**Text provided**.
Experiment, Fail, Learn, Repeat

Life is too exciting to just keep still!

Learnings from building agents

I’ve tried to build a bunch of AI agents at work for a variety of purpose and with that, learnt a couple of interesting properties out of it:

Should it even be an agent?

Agents are definitely an exciting piece of tech and various media outlets and blogs make it seem like its the silver bullet to solve almost everything. However, as with all things in tech - this as with all the supposedly proclaimed “silver bullets” - building agents is not the silver bullet that people think it is. At the end of the day, whether one should implement it as a agent depends on the problem set.

The most important factor to take note is this: Do we need an absolute deterministic result at the end of the process. If yes, then it’s best to use plain old programming languages and write a script for that. One can use AI to generate said script but with a script - we will have a deterministtic result (i’m ignore side effect that could happen when running the scripts - e.g. timing issues etc - that’ll result in flaky results but its still somewhat deterministic at the end of day)

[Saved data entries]
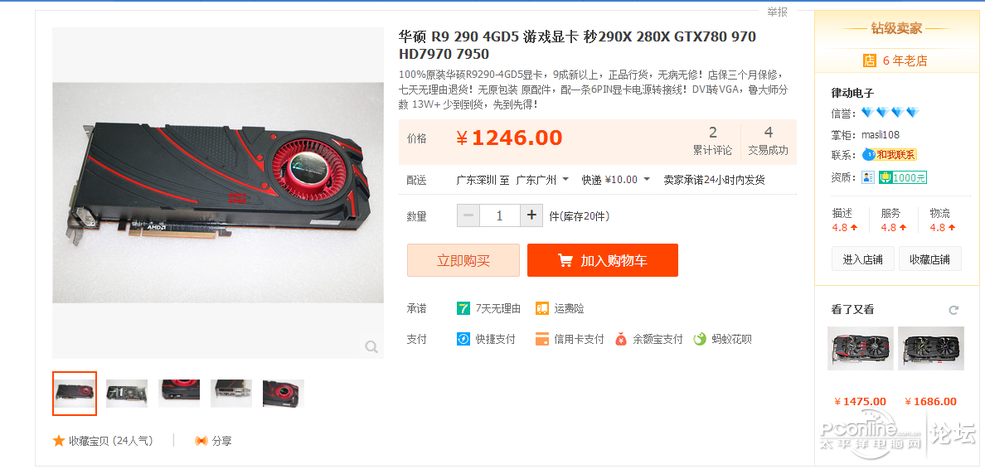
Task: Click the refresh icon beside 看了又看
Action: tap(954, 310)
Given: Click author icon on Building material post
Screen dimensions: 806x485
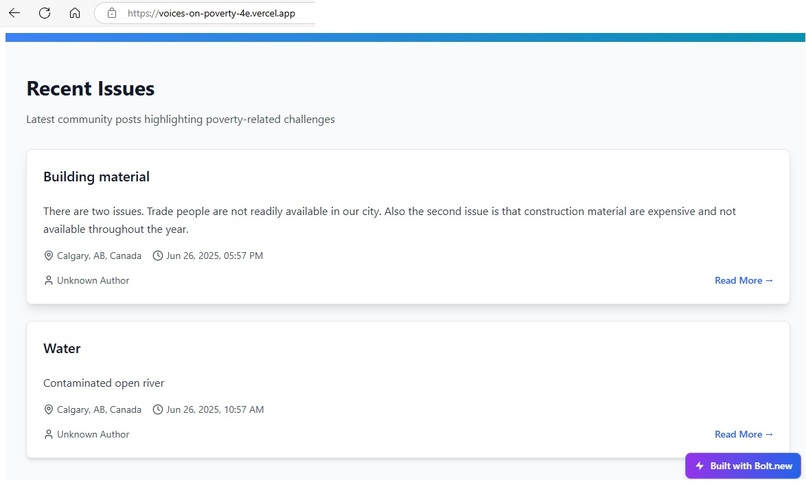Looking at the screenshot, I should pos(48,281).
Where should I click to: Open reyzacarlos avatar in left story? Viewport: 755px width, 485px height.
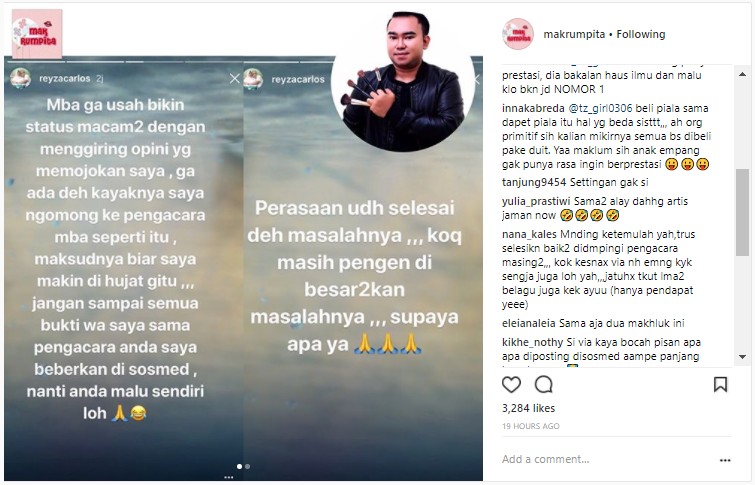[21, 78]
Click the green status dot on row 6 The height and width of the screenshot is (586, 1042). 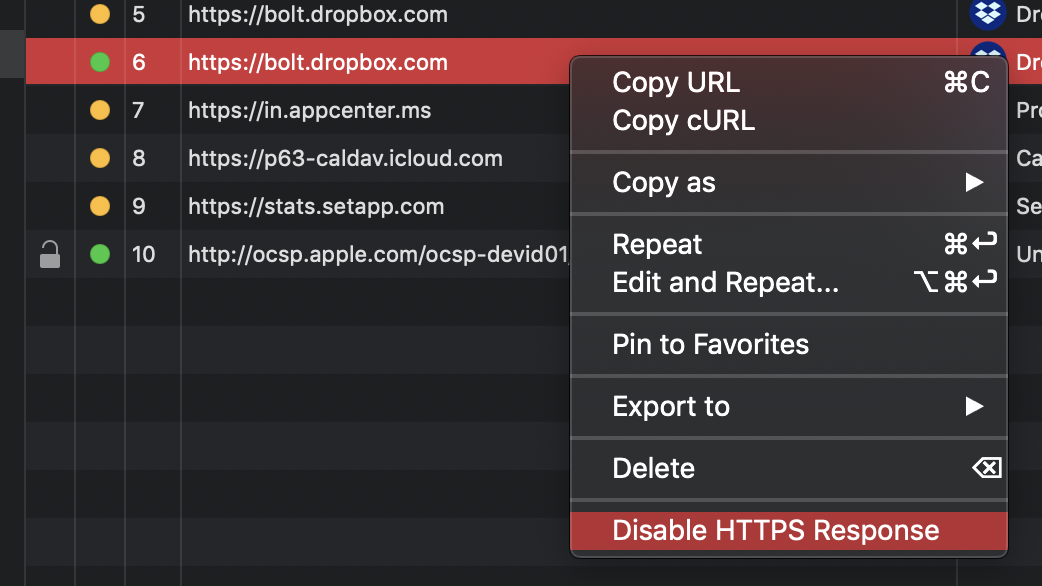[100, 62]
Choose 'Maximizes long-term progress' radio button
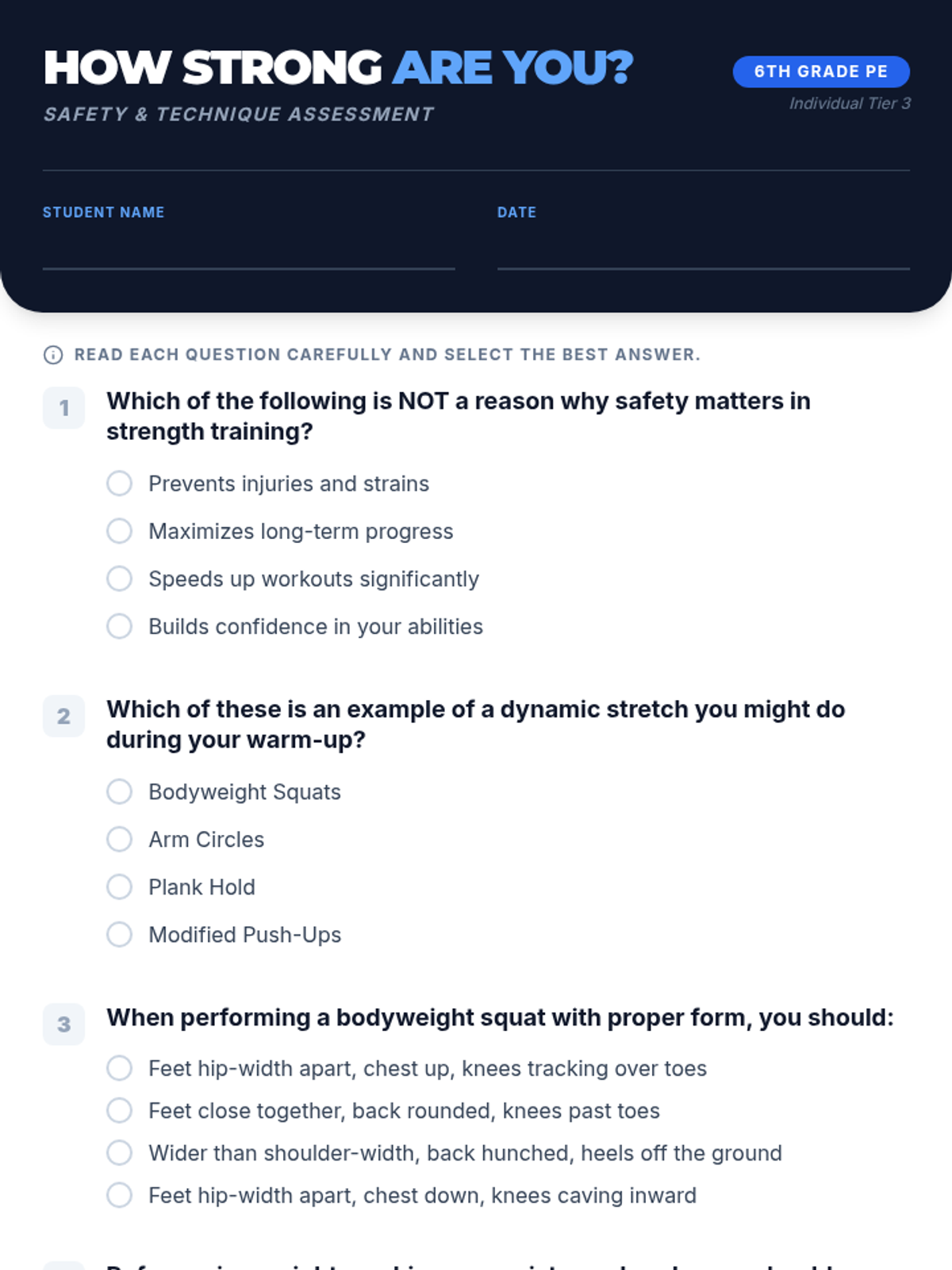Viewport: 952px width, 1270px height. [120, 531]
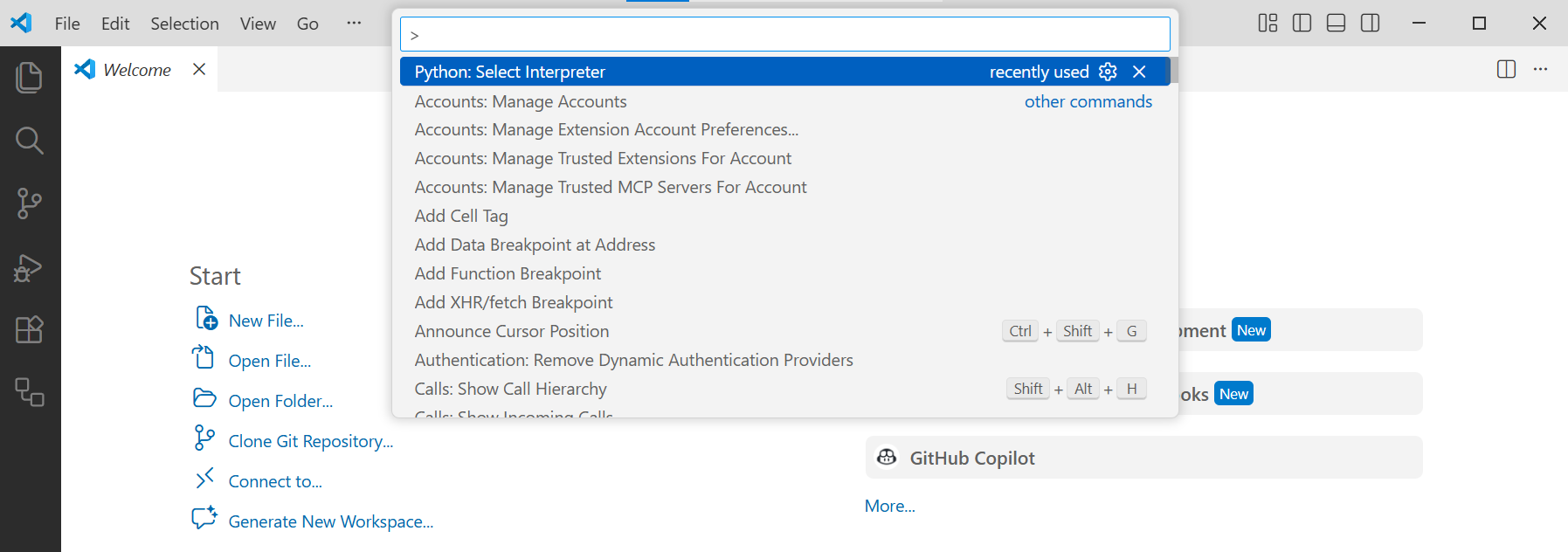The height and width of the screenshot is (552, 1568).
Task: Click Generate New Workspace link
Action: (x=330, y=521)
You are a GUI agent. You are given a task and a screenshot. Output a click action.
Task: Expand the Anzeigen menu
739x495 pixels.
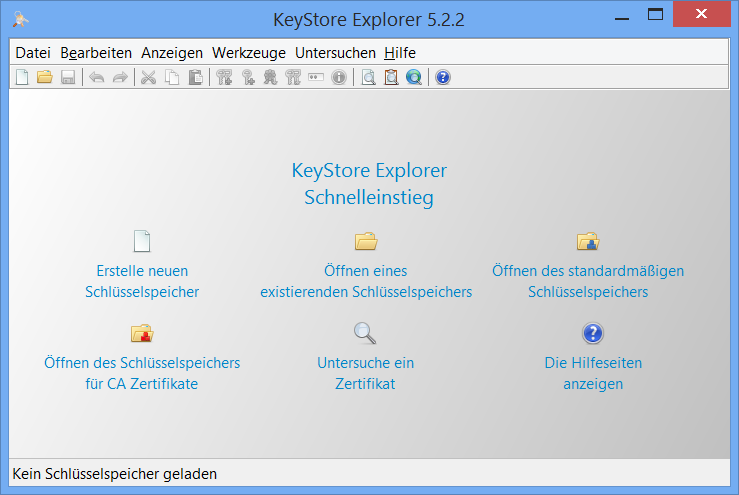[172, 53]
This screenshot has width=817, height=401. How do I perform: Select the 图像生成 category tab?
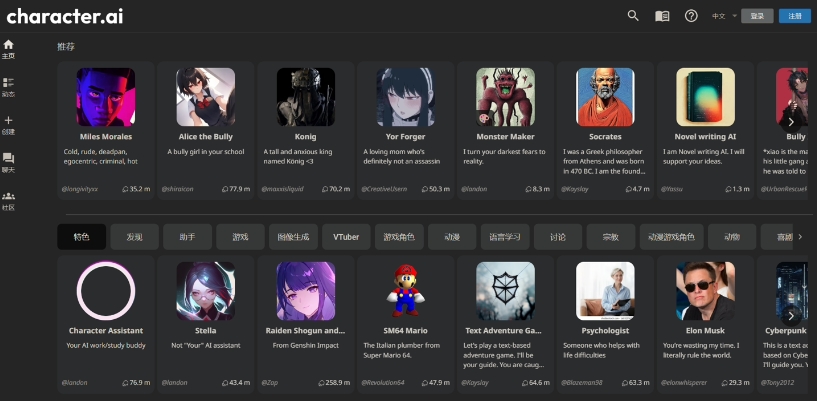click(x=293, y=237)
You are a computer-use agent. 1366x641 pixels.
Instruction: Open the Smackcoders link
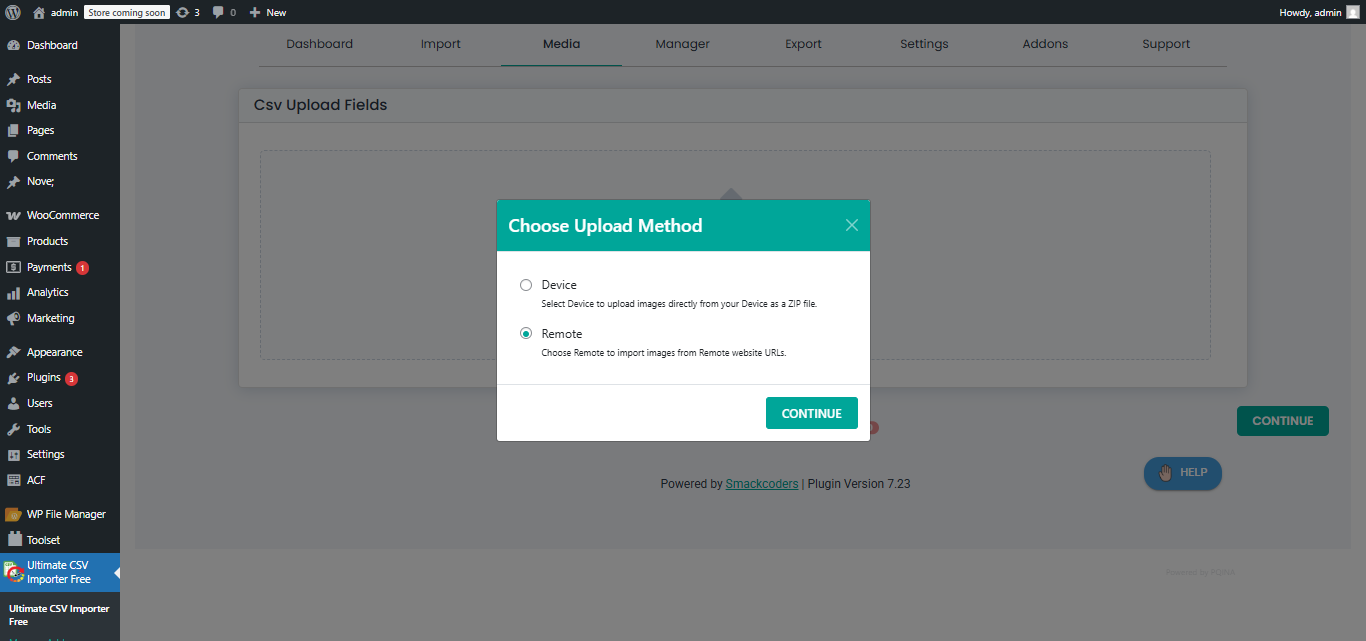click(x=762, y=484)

**Required tasks**.
1. From the post on building agents, output the passage starting with "Agents are definitely" and going on through "end of day)", word for word.
2. Go on with the post on building agents from the point where it stops.

**Answer set**.
1.
Agents are definitely an exciting piece of tech and various media outlets and blogs make it seem like its the silver bullet to solve almost everything. However, as with all things in tech - this as with all the supposedly proclaimed “silver bullets” - building agents is not the silver bullet that people think it is. At the end of the day, whether one should implement it as a agent depends on the problem set.

The most important factor to take note is this: Do we need an absolute deterministic result at the end of the process. If yes, then it’s best to use plain old programming languages and write a script for that. One can use AI to generate said script but with a script - we will have a deterministtic result (i’m ignore side effect that could happen when running the scripts - e.g. timing issues etc - that’ll result in flaky results but its still somewhat deterministic at the end of day)

2.
If the problem is more probalistic in nature - e.g. debugging a issue where there could be multiple issues and solutions, having and building an agent could help with this. The agent could be tasked to dig through the various pieces of information and with the right set of instructions, it could be used to summarize the results in a useful manner for an engineer to review. It serves well as the first pass for debugging an issue.

Where will this thing run? Who will run it?

If the agent thing will be run by a human, maybe can consider to just run use just use the coding harness such as Open Code or Claude Code. The coding agents is able do a whole variety of activies such as calling endpoints or running scripts (assuming you’re giving it permission).

There is a benefit to make it accessible from Claude Code - we can combine multi workflows into one and this combination of instructions makes the tool interesting and powerful.